From the items below, keep only the lines that contain the word "Open", and copy each one out. Treat uppercase and lowercase letters as different.

(Data listing)
**********

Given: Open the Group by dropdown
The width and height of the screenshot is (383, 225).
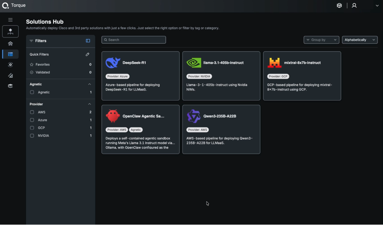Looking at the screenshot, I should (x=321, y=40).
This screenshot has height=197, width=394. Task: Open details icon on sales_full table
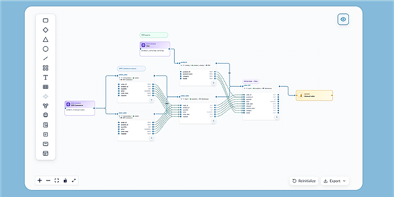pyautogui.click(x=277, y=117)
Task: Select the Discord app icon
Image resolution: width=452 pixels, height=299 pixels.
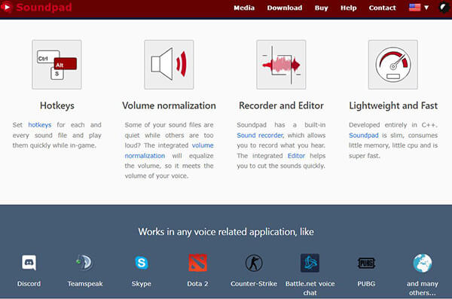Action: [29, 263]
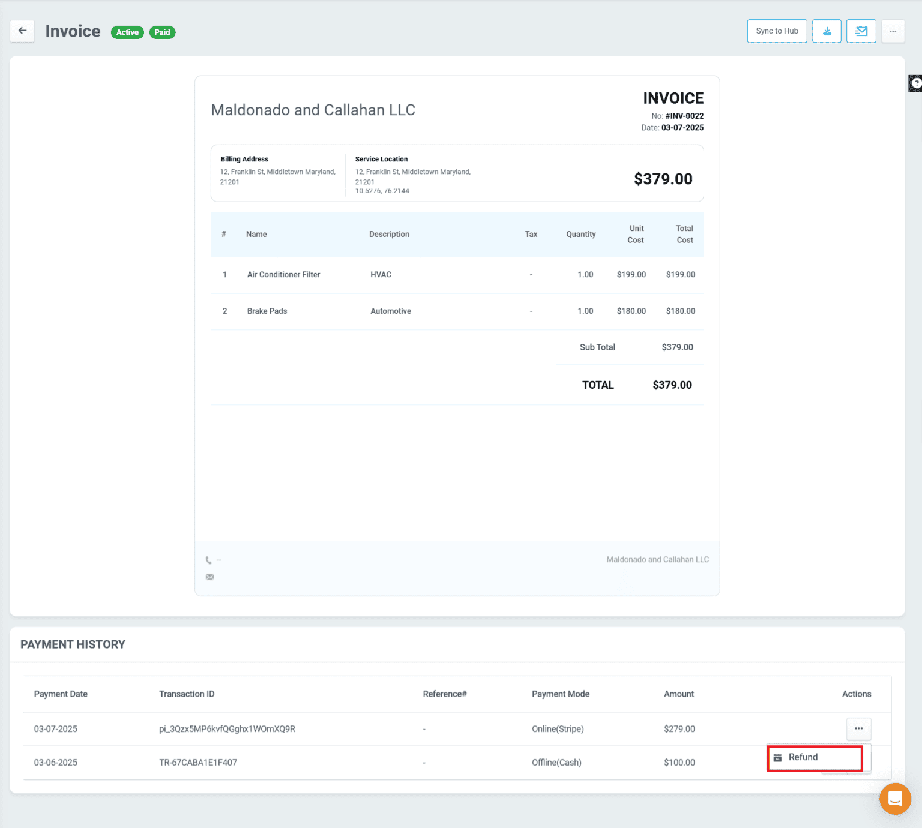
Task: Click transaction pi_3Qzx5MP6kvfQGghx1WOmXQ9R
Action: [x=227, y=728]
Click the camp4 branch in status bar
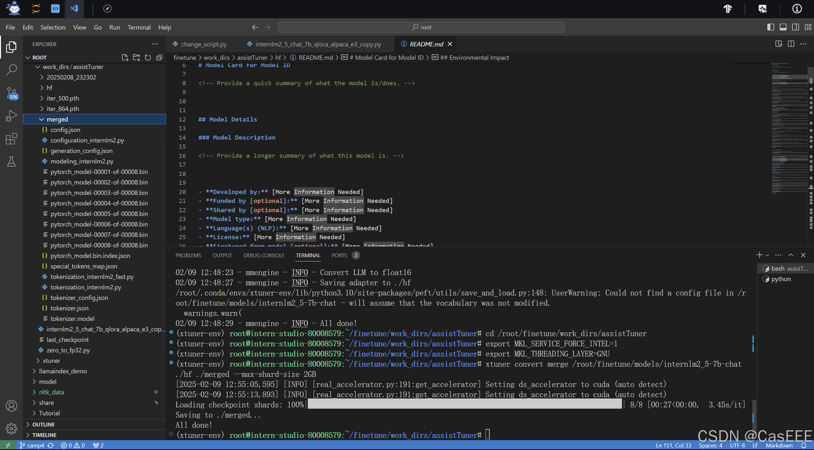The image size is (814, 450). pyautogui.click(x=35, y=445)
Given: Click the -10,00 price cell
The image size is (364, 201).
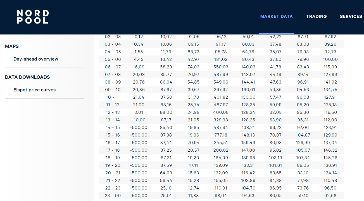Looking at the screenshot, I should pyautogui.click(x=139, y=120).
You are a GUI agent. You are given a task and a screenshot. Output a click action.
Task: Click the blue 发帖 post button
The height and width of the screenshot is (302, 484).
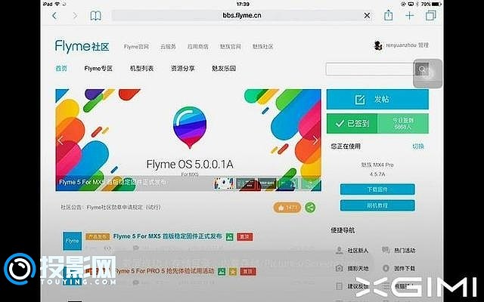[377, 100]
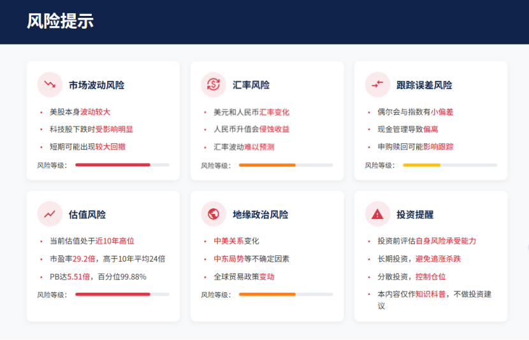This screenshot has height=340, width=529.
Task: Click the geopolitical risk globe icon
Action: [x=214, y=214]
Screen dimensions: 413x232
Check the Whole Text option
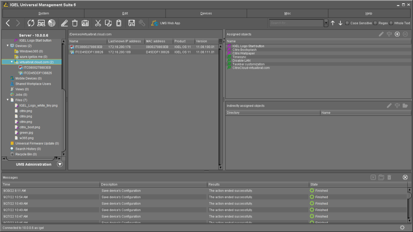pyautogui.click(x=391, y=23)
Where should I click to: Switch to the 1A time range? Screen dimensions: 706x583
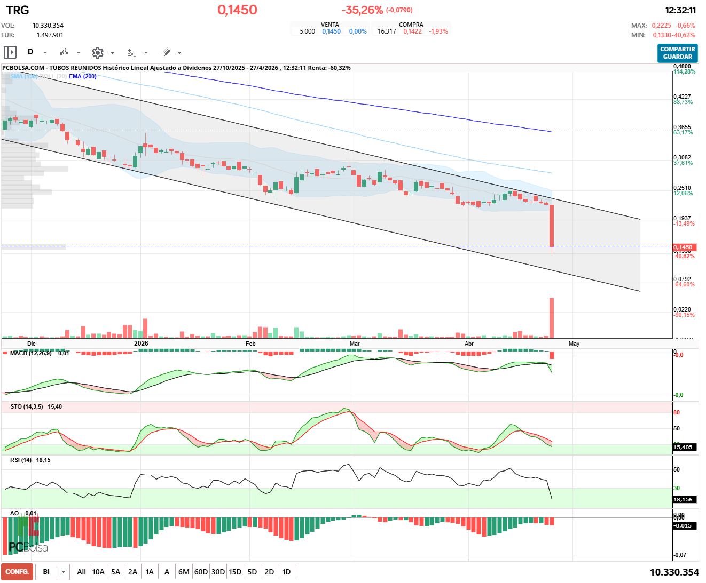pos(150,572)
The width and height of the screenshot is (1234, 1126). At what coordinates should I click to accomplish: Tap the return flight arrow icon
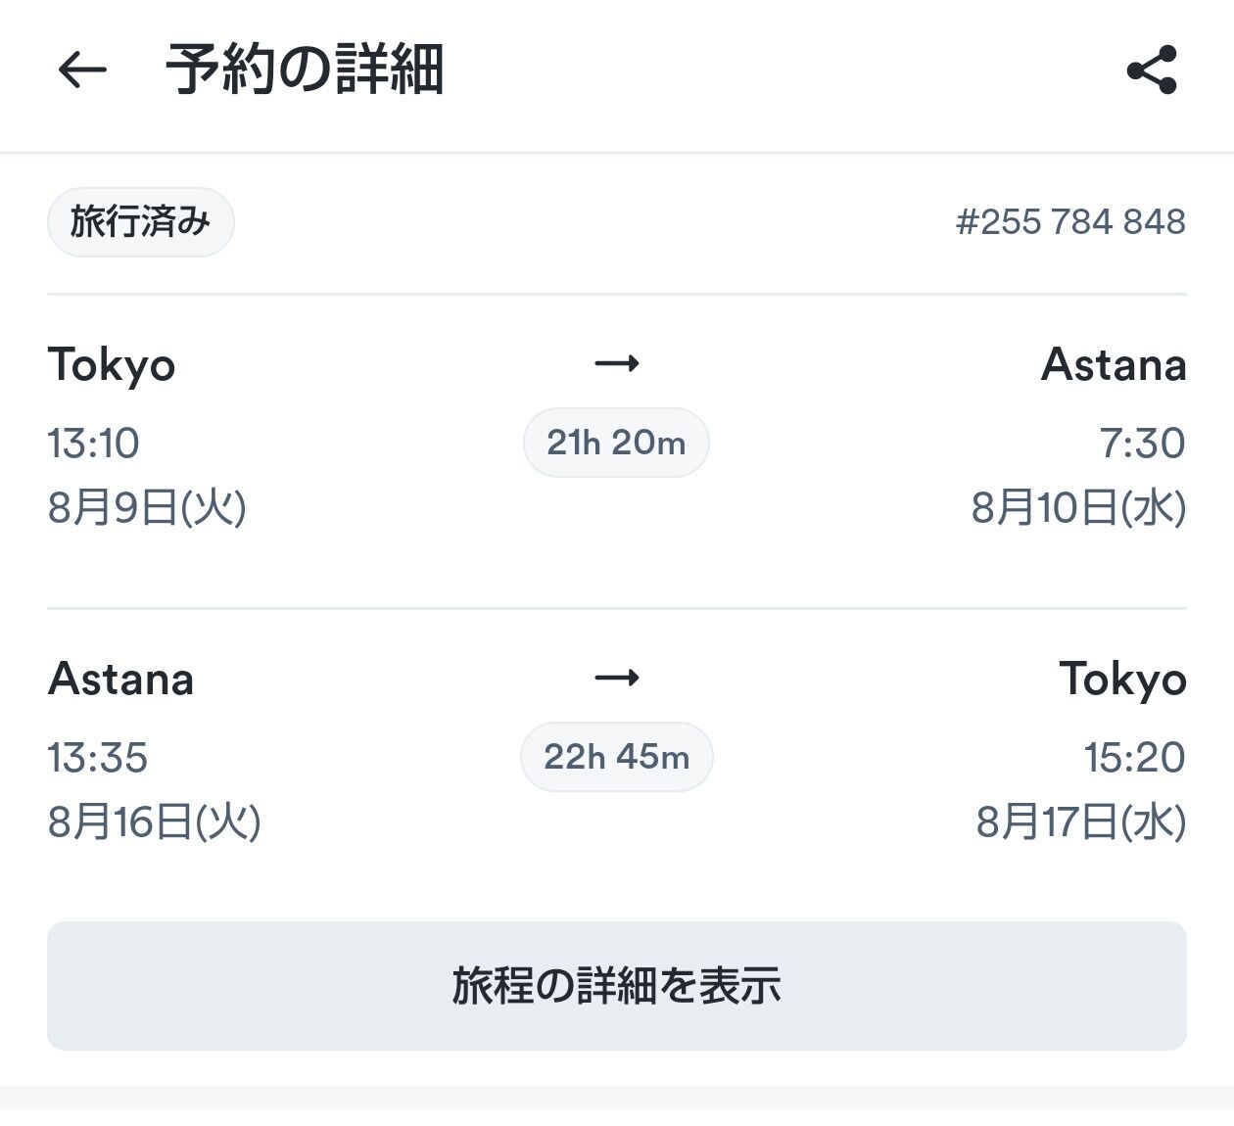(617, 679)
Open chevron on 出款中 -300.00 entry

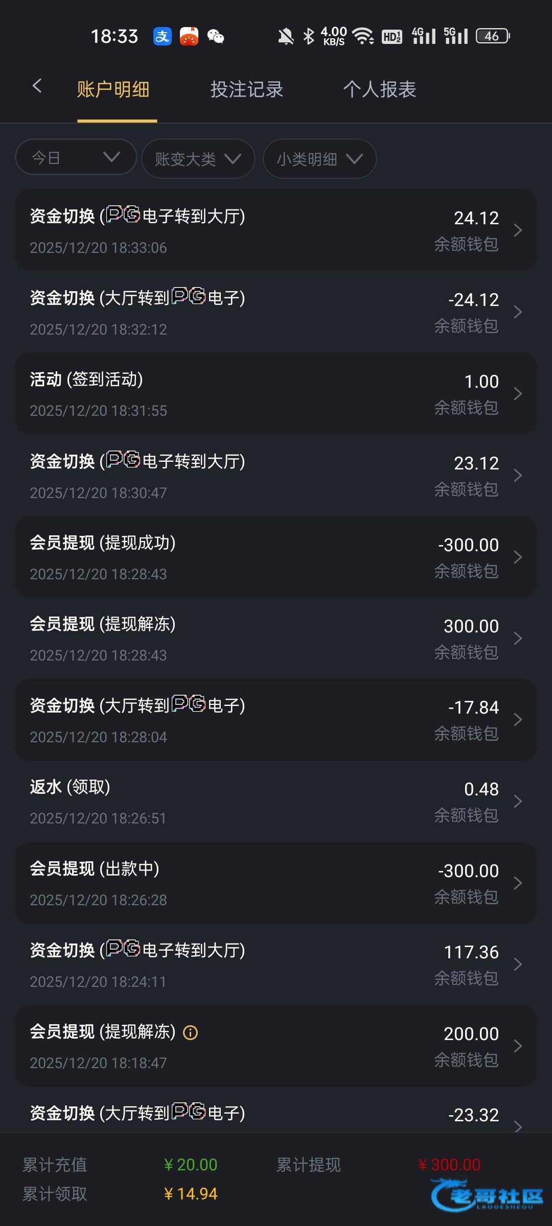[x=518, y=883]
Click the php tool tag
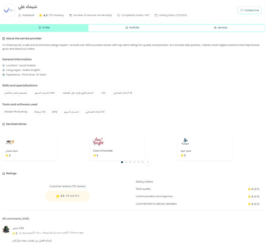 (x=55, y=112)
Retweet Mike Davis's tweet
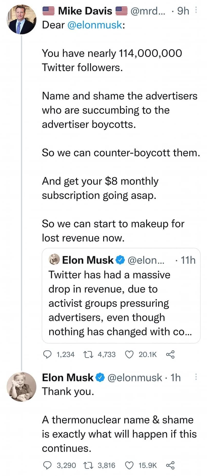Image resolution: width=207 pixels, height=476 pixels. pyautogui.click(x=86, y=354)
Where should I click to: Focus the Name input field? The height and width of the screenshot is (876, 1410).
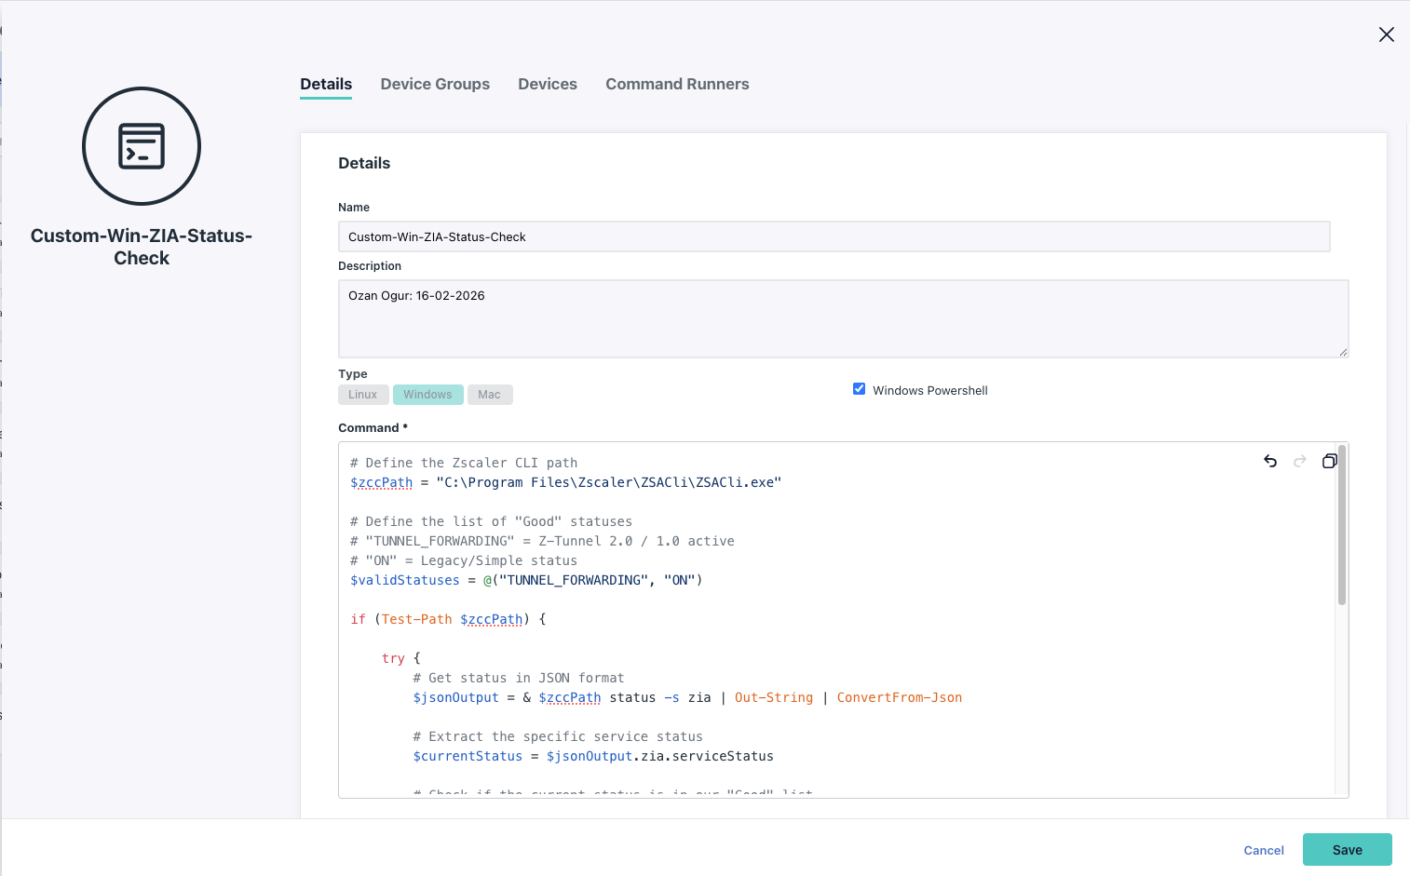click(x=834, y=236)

**********

Full response:
Given: Open the Group by dropdown
This screenshot has height=197, width=394. Task: Open details icon on sales_full table
Open chevron on 出款中 -300.00 entry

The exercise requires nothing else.